The text calls for the complete withdrawal of American and foreign forces from Afghanistan within 14 months, in exchange for guarantees from the Taliban in the fight against terrorism and the launch of unprecedented direct negotiations between the Afghan government and the rebels.

But if the US military announced on Monday that it had begun its gradual withdrawal, to bring its strength from about 13,000 soldiers currently to 8,600 within 135 days, the double inauguration ceremony which was held at the same time in Kabul stands as a new obstacle to peace negotiations. Their start, scheduled for Tuesday, will no doubt be postponed, without any new date having been announced.

I am not wearing a bulletproof vest, only my shirt, and I will stay even if I have to leave my head there!” Launched Ashraf Ghani without leaving the platform, after having sworn to “obey and protect” Islam and to “respect and supervise the application of the Constitution”. “There are fundamental and invisible links between the TalibaFONDA ISIS,” the acronym used to designate IS, he added, wearing a long white turban, in front of many diplomats.

A few minutes later, Abdullah Abdullah, who officially lost the September poll, also declared himself president of Afghanistan in another wing of the presidential palace. “The Afghan people have entrusted me with a huge responsibility,” said the chief executive of the previous government of national unity.

The scenario recalls the worst moments of the 2014 election, which the same two protagonists claimed to have won. The crisis then lasted three months and was only resolved through American mediation. This time, the moment could not be more badly chosen: the division within the Afghan executive can only weaken Kabul and strengthen the positions of the Taliban.

“Nothing is more important to these slaves than their personal interests,” quipped insurgent spokesman Zabihullah Mujahid, interviewed by AFP.

 

Washington, for its part, called for the “formation of an inclusive government”. “We firmly oppose any act aimed at forming a parallel government,” said US diplomat Mike Pompeo, assuring “to work towards an agreement” Ghani-Abdullah.

 

Due to their rivalry, Kabul has yet to put together a team of negotiators to dispatch to these inter-Afghan talks. In addition, President Ghani had opposed, in recent days, one of the clauses negotiated between the Americans and the Taliban: the release of up to 5,000 insurgent prisoners in exchange for that of up to 1,000 members of the Afghan forces.

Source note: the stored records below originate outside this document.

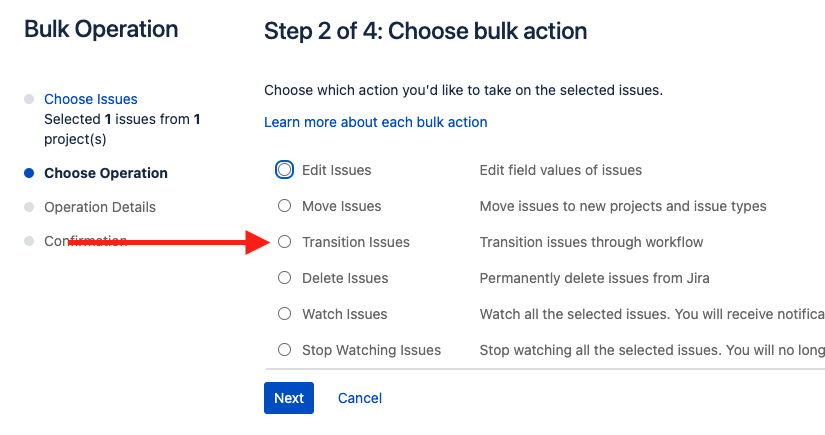
Task: Click the Move Issues label text
Action: [341, 206]
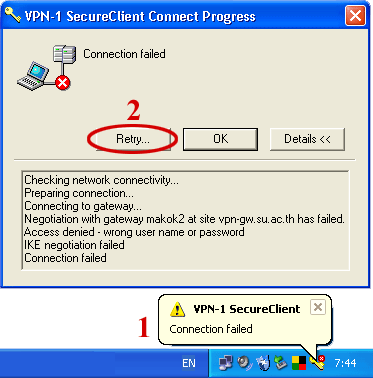Click the yellow warning triangle in the balloon
373x378 pixels.
pyautogui.click(x=177, y=309)
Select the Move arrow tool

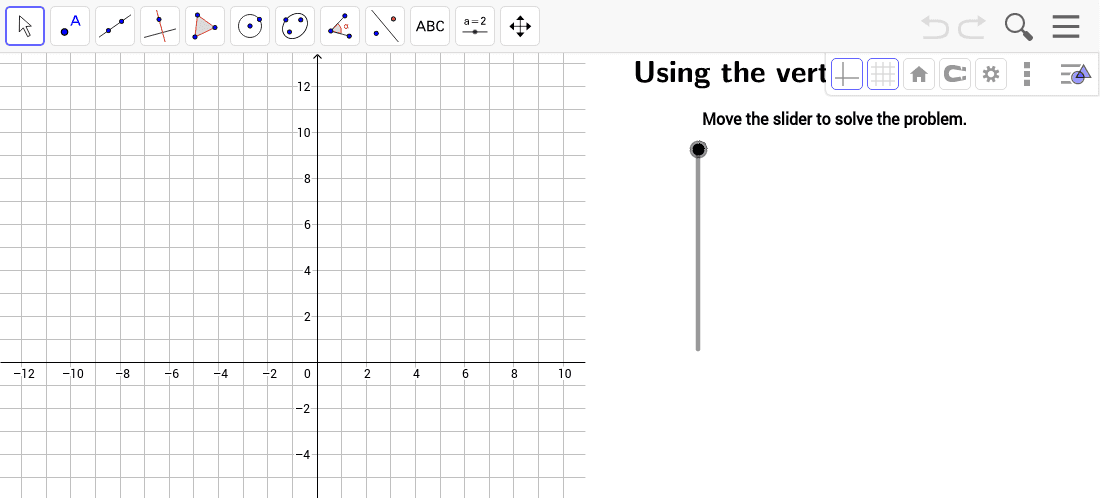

Mike Pompeo “welcomed” some soothing statements by the Afghan head of state on Monday that negotiations would continue “over the next two weeks to reach an agreement on an inclusive government” and that a decree would rule on Tuesday release of Taliban prisoners and training of a national team for inter-Afghan negotiations. Abdullah Abdullah announced that “appointing a team of negotiators” would be one of his priorities.

“The Taliban will tell the government team to solve their internal problems and then come and speak,” analyst Atta Noori predicted, interviewed by AFP. “Unity is their only option if they want to win at the bargaining table.”

The final results of the presidential election were not announced until February, due in particular to the filing by the candidates of 16,500 complaints for irregularities.

Ashraf Ghani obtained 50.64% of the 1.8 million votes taken into account. Abdullah Abdullah, who won only 39.52% of the vote, called these results “national betrayal”. Meanwhile, fighting has resumed in the countryside since the insurgents ended a partial nine-day truce on March 2.